Road - road/trackway, Camus, Co. Tipperary
Co. Tipperary |
Roads & Tracks
In a level Tipperary pasture, a low ridge of stone and sod runs across the ground at barely a hand's breadth above the surrounding grass.
It is a trackway, roughly 2.4 metres wide, and what makes it quietly remarkable is how much of its old logic survives. The best-preserved section runs westward for 24 metres from a roadside gate before turning almost at a right angle to continue southward, its edges still lined with rough stone kerbing that keeps the whole thing legible as a deliberate, engineered path rather than a natural feature of the land.

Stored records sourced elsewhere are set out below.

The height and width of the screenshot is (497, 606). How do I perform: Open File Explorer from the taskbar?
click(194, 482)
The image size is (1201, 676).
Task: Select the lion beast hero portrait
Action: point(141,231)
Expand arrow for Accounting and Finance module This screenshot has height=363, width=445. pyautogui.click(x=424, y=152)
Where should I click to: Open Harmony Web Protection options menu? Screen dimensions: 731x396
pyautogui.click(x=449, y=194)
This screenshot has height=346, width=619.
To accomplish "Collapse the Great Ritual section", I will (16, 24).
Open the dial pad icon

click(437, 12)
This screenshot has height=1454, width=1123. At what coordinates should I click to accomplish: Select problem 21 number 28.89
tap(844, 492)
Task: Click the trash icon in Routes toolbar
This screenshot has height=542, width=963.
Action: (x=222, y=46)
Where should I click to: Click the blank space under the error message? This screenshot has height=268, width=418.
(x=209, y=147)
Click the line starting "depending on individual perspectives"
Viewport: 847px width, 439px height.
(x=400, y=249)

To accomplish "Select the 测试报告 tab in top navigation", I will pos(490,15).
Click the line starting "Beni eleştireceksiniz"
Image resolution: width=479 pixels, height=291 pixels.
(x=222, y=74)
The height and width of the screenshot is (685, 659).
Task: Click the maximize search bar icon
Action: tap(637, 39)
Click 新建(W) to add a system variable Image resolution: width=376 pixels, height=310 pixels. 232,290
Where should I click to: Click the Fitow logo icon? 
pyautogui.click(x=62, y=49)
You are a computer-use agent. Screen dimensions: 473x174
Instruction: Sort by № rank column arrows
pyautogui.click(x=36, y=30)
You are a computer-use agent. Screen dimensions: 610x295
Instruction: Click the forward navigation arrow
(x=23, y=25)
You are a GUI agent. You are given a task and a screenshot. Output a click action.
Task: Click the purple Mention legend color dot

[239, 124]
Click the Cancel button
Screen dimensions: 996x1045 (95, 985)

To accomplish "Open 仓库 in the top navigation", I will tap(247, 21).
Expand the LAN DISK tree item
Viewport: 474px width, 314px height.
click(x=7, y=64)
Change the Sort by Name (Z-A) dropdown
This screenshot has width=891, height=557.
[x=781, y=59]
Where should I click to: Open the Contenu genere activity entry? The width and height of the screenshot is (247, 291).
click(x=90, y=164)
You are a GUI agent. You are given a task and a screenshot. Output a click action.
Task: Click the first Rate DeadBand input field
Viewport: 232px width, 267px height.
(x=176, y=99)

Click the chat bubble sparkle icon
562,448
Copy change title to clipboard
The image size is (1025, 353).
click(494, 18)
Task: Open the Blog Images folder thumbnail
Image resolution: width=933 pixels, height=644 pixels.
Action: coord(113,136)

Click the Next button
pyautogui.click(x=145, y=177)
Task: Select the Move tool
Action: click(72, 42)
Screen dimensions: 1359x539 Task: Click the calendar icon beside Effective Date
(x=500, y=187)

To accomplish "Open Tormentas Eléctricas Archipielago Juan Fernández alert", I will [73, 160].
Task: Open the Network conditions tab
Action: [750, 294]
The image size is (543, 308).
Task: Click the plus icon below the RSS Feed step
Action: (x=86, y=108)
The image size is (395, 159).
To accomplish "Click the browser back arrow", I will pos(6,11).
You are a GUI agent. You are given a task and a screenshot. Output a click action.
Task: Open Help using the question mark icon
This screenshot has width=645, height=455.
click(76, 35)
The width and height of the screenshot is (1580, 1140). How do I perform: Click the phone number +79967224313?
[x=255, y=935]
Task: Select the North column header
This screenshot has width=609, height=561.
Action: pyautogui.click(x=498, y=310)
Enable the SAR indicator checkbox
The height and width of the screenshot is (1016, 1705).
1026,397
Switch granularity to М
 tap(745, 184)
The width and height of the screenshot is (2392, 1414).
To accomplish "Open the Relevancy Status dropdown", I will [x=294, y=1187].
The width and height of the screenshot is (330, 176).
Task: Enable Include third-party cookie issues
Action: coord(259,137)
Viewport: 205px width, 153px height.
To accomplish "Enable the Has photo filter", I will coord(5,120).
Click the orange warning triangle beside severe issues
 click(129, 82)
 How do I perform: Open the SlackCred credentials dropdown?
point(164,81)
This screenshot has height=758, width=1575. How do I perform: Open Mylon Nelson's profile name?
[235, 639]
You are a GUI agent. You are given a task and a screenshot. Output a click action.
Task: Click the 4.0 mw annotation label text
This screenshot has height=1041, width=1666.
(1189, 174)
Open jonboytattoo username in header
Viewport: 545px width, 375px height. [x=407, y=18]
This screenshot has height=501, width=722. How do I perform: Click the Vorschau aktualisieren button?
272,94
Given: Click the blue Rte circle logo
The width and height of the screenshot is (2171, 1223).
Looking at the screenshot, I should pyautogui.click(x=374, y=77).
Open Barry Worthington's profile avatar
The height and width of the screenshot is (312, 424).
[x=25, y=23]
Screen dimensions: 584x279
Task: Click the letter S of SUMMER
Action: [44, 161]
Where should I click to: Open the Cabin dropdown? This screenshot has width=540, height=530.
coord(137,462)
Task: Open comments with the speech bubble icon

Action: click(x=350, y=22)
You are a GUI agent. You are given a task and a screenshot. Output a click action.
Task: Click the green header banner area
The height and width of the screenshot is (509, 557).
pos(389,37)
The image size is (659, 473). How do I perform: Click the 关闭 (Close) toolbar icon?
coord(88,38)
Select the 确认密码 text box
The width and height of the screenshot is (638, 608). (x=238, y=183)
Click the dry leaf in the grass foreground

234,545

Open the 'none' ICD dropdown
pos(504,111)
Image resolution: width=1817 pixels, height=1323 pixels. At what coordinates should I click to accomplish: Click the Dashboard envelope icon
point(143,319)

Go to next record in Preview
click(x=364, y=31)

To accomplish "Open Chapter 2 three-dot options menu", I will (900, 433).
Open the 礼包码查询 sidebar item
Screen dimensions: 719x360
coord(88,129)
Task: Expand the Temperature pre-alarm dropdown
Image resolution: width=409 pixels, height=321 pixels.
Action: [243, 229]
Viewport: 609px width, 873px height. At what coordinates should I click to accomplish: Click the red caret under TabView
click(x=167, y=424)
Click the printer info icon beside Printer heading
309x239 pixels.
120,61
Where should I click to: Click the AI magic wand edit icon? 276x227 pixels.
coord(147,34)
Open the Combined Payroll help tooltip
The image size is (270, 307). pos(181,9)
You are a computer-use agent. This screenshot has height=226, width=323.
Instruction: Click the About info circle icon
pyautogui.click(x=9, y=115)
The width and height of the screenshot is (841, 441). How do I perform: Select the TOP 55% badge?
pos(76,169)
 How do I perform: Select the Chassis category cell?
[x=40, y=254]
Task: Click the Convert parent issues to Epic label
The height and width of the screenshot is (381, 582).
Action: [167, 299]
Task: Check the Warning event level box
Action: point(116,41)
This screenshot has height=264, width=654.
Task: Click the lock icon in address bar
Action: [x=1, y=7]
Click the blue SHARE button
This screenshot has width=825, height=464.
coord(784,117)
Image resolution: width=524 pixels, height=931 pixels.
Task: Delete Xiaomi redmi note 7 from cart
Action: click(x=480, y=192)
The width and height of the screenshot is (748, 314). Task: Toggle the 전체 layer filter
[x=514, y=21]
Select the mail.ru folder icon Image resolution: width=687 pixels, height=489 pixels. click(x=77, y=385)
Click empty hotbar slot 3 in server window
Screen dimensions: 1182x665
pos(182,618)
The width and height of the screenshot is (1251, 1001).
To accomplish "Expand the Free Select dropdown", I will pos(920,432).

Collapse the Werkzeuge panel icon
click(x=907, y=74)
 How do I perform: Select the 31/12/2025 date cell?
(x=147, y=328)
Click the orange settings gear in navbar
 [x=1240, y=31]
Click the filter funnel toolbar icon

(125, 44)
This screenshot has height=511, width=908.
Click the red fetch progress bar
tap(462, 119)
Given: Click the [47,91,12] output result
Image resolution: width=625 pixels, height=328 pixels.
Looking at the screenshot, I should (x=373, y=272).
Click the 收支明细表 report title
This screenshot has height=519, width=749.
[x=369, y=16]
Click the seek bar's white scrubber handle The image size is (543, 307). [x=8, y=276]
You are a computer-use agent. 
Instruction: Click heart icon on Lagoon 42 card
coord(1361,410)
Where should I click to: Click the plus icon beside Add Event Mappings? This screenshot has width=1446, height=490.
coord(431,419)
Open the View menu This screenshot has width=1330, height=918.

The trackway appears to date from the 18th or 19th century, and the first edition six-inch Ordnance Survey map of 1840 records two distinct sections of it. One led from the road toward a building and a lime kiln, a lime kiln being a small industrial structure used to burn limestone into quicklime for agricultural use, common across rural Ireland in this period. The second section ran south-eastward from the ruins of Camus Castle. Curving banks that connect these two lengths of track are thought to be the remnants of walls rather than earthworks in their own right. The more westerly section eventually approaches a bawn, the defensive enclosure associated with a castle or fortified house, and its traces merge into the levelled scarp of that feature. Beyond a small stream crossing, the track continues for at least 40 metres up a gentle slope into what are now the landscaped grounds of Camas Park House, where the surface has been considerably altered. The whole arrangement suggests a working agricultural and domestic landscape, linking road, kiln, castle, and house across ground that has been in continuous use for centuries.